Requisiti eliminati dalla legge di bilancio 2019
La legge di bilancio 2019 ha eliminato i requisiti in precedenza previsti riguardanti:
- Il costo del personale: non è più necessario che le spese per lavoro accessorio, dipendente e collaboratori non superino i 5.000 euro lordi;
- Il costo dei beni strumentali: non è più previsto il limite di 20.000 euro per il costo complessivo dei beni strumentali al lordo degli ammortamenti.
Verifica del requisito e codici ATECO multipli
Ai fini della verifica della sussistenza del requisito per l'accesso al regime forfetario, non rilevano gli ulteriori componenti positivi indicati nelle dichiarazioni fiscali ai sensi della disciplina degli indici sintetici di affidabilità fiscale (ISA). Nel caso di esercizio contemporaneo di attività contraddistinte da differenti codici ATECO, si assume la somma dei ricavi e dei compensi relativi alle diverse attività esercitate.

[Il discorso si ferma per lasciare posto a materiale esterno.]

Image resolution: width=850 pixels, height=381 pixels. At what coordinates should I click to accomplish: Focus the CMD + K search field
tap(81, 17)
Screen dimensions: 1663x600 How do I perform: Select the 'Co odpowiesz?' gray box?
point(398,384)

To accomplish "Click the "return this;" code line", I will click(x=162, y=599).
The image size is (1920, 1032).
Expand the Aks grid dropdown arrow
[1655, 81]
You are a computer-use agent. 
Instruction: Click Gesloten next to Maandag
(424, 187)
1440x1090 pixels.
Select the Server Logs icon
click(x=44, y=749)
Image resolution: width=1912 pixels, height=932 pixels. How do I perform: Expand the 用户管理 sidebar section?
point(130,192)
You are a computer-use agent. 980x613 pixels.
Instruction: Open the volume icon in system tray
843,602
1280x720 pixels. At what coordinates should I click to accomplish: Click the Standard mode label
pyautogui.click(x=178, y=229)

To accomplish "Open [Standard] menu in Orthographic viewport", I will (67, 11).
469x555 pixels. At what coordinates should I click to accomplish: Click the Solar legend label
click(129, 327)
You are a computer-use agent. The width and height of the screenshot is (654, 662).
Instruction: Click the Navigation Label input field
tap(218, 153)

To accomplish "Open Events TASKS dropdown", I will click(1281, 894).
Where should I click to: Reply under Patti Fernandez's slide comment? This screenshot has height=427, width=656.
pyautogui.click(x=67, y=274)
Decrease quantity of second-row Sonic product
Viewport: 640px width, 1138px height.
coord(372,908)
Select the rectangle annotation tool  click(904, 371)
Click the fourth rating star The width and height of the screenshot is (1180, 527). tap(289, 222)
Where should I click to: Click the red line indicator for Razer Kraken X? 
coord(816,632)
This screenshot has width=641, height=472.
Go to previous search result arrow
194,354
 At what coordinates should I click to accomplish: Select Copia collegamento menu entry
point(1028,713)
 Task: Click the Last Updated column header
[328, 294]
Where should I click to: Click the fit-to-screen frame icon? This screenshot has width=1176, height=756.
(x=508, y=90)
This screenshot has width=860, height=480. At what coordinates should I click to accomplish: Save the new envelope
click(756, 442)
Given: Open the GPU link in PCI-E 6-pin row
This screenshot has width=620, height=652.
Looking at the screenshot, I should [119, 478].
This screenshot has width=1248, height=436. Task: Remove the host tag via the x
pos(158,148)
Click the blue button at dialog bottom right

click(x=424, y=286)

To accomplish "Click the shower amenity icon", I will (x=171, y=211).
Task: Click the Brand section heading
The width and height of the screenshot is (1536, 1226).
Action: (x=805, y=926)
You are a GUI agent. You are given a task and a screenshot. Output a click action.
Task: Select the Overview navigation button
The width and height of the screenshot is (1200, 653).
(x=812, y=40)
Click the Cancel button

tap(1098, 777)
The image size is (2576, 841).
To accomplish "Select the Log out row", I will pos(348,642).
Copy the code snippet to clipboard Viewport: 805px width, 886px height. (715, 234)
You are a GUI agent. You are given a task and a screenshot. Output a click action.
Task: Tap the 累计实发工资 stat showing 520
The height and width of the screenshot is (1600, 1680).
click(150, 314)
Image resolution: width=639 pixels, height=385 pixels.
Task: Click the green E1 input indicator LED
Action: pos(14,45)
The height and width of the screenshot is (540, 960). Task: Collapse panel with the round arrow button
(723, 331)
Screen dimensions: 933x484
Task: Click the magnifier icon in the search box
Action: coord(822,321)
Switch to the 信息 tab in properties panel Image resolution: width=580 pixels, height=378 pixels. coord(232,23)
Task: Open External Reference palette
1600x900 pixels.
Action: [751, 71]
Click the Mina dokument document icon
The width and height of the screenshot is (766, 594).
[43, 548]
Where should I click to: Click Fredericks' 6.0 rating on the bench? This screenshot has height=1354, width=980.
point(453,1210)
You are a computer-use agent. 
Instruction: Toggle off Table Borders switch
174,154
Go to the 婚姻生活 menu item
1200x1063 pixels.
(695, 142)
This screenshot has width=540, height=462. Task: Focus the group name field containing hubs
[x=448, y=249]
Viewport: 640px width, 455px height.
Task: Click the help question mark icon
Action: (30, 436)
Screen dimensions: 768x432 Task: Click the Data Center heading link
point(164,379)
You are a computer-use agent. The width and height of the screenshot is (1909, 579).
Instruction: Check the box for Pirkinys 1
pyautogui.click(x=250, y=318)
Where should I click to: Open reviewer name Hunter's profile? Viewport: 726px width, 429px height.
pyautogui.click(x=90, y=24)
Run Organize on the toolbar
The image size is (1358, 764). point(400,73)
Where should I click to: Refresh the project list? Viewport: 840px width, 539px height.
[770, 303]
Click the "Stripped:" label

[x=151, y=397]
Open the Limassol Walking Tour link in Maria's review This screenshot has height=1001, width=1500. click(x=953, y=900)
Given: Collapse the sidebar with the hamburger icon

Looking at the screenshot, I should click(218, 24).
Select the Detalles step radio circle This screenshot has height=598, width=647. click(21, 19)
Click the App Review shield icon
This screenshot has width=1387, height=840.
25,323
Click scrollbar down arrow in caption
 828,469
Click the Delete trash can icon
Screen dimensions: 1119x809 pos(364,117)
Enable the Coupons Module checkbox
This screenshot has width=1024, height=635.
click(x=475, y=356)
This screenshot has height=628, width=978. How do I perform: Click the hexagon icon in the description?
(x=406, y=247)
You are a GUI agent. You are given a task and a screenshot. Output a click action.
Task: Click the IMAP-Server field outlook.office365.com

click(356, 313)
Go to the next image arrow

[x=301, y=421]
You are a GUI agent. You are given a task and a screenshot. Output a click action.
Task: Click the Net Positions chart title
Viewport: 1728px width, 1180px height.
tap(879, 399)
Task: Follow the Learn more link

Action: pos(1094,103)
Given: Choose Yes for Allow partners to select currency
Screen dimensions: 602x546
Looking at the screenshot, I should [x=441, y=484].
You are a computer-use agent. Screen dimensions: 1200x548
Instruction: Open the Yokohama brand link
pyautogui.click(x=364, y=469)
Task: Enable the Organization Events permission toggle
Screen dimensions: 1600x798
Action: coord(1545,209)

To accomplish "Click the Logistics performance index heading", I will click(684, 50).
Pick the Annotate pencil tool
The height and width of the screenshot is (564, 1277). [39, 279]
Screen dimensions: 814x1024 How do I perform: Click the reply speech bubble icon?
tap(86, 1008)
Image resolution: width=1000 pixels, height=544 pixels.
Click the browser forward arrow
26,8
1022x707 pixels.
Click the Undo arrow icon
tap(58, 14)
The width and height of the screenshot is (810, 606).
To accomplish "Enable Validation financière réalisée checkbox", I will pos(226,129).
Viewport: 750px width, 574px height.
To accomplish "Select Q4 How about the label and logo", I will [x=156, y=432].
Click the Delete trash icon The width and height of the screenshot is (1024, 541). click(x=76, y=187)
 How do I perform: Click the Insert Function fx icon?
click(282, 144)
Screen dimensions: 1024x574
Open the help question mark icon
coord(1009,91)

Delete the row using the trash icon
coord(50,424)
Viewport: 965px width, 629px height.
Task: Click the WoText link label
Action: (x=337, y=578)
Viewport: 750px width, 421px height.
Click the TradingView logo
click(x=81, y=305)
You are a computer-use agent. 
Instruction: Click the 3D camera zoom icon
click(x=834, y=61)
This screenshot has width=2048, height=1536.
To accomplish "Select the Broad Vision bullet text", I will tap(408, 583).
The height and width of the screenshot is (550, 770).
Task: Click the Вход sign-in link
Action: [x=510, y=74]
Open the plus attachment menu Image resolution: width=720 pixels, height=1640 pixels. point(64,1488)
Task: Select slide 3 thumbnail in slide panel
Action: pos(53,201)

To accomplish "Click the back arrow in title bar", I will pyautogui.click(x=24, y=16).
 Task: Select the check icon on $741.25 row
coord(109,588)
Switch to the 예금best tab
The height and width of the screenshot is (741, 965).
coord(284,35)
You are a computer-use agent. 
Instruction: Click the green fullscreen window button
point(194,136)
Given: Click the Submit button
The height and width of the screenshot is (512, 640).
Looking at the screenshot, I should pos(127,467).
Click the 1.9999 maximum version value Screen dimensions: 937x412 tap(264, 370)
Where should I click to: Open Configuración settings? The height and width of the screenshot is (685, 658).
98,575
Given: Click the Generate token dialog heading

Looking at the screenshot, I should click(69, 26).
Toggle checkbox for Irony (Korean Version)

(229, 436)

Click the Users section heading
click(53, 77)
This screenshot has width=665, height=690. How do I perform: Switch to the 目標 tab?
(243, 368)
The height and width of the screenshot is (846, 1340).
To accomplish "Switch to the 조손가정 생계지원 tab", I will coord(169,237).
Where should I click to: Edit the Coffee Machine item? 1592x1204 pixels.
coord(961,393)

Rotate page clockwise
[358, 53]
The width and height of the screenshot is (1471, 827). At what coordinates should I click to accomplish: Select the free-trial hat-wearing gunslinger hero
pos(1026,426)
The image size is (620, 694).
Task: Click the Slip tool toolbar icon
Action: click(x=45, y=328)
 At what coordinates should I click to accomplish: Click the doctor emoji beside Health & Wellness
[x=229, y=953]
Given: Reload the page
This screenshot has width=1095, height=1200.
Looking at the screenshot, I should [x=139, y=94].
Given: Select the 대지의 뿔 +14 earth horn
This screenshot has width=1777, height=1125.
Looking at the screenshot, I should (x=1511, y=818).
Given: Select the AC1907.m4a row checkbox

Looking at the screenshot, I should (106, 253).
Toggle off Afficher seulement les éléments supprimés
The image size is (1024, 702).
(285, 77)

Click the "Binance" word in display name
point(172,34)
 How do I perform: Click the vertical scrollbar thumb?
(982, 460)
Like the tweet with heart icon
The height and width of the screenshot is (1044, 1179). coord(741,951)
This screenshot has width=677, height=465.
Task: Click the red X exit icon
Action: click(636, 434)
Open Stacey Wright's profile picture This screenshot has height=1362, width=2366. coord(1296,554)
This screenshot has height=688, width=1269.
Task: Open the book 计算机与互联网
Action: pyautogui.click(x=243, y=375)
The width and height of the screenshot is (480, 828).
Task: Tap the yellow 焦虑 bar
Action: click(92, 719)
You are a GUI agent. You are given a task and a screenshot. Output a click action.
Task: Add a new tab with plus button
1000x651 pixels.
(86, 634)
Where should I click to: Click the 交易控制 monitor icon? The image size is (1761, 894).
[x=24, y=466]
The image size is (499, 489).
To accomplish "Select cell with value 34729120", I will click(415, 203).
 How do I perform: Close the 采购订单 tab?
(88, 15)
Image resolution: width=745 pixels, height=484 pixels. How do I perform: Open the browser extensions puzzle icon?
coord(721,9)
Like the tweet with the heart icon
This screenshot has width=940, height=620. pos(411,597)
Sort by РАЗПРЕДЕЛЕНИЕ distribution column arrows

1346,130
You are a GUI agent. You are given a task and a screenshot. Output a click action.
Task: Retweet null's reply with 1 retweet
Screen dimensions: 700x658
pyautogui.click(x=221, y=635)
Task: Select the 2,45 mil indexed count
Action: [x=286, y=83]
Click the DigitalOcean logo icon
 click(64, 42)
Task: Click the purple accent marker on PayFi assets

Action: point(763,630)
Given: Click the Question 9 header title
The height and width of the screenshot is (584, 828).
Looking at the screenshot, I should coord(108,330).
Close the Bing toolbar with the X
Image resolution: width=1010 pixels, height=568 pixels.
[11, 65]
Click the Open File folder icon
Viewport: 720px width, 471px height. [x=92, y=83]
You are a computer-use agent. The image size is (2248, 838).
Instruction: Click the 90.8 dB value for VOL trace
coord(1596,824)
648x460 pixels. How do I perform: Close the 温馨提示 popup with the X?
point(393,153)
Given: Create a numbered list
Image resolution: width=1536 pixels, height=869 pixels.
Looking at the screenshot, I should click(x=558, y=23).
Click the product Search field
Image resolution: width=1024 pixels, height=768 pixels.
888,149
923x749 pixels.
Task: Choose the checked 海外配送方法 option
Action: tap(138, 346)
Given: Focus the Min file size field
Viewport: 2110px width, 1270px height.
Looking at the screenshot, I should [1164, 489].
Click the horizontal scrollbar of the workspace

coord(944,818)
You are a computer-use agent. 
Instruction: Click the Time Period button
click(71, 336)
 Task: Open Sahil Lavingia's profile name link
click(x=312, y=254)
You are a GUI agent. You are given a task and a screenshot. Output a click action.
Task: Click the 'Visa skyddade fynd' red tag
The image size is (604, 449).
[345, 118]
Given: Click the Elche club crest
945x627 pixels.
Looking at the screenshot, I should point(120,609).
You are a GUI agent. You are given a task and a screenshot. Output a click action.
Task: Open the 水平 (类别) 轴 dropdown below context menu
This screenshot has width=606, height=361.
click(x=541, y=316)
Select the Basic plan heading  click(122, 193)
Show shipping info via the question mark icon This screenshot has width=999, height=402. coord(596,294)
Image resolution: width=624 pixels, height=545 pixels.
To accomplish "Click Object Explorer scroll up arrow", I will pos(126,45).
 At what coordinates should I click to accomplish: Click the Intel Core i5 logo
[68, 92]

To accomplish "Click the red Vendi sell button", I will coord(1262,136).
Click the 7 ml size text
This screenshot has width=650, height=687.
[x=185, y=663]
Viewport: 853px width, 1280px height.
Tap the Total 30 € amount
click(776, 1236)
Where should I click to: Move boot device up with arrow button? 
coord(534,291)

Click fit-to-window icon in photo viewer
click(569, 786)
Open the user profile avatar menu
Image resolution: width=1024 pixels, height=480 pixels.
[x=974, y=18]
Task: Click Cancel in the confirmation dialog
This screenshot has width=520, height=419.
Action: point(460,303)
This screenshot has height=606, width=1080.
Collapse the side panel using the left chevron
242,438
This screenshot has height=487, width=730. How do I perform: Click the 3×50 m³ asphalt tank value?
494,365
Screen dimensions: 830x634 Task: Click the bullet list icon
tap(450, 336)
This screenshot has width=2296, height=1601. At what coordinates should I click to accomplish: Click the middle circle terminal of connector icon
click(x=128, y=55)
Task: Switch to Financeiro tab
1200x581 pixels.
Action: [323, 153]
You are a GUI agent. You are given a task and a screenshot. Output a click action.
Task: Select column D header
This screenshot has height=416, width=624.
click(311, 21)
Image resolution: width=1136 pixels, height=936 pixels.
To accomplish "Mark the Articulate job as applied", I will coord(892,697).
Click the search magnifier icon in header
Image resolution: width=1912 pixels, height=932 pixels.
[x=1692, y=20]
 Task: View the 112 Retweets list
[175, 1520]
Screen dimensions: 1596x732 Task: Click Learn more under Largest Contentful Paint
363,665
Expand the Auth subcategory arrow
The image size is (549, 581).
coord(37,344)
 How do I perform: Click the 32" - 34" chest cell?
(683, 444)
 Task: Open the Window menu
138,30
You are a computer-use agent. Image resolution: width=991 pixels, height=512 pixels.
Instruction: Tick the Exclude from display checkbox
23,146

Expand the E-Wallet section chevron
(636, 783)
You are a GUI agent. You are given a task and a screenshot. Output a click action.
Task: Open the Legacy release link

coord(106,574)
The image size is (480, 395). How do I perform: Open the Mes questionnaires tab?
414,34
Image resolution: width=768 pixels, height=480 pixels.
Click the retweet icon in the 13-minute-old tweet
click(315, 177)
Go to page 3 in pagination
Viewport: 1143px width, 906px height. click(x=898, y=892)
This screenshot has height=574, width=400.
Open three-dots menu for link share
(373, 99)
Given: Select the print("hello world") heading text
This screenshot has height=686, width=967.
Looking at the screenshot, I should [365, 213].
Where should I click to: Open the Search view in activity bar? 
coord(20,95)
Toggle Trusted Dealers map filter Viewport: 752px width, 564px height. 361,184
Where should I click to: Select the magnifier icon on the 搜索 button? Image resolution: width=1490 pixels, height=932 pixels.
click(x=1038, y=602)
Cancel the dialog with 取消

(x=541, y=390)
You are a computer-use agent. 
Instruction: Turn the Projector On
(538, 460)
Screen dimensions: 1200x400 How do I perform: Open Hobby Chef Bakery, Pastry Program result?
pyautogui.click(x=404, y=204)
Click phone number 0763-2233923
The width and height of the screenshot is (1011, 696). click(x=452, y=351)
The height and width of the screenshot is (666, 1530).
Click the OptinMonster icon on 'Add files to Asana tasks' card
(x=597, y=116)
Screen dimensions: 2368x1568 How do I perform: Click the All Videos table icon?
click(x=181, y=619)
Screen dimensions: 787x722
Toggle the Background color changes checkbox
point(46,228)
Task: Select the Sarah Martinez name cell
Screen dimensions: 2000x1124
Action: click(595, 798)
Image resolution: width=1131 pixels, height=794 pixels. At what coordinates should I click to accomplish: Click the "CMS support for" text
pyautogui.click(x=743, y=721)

Soggetti esclusi dal regime forfetario
Non possono avvalersi del regime forfetario:
- Chi esercita attività d'impresa, arti o professioni e partecipa contemporaneamente a società di persone, associazioni o imprese familiari, ovvero controlla direttamente o indirettamente società a responsabilità limitata o associazioni in partecipazione che svolgono attività economiche riconducibili a quelle svolte dal contribuente;
- Chi esercita attività prevalentemente nei confronti di datori di lavoro attuali o dei due anni precedenti, o comunque nei confronti di soggetti direttamente o indirettamente riconducibili agli stessi;
- Chi percepisce redditi di lavoro dipendente o assimilati superiori a 30.000 euro, salvo che il rapporto di lavoro dipendente sia cessato.
Si consiglia di verificare sempre la normativa aggiornata e di consultare un professionista abilitato per valutare la propria situazione specifica, in quanto la disciplina del regime forfetario è soggetta a frequenti aggiornamenti legislativi.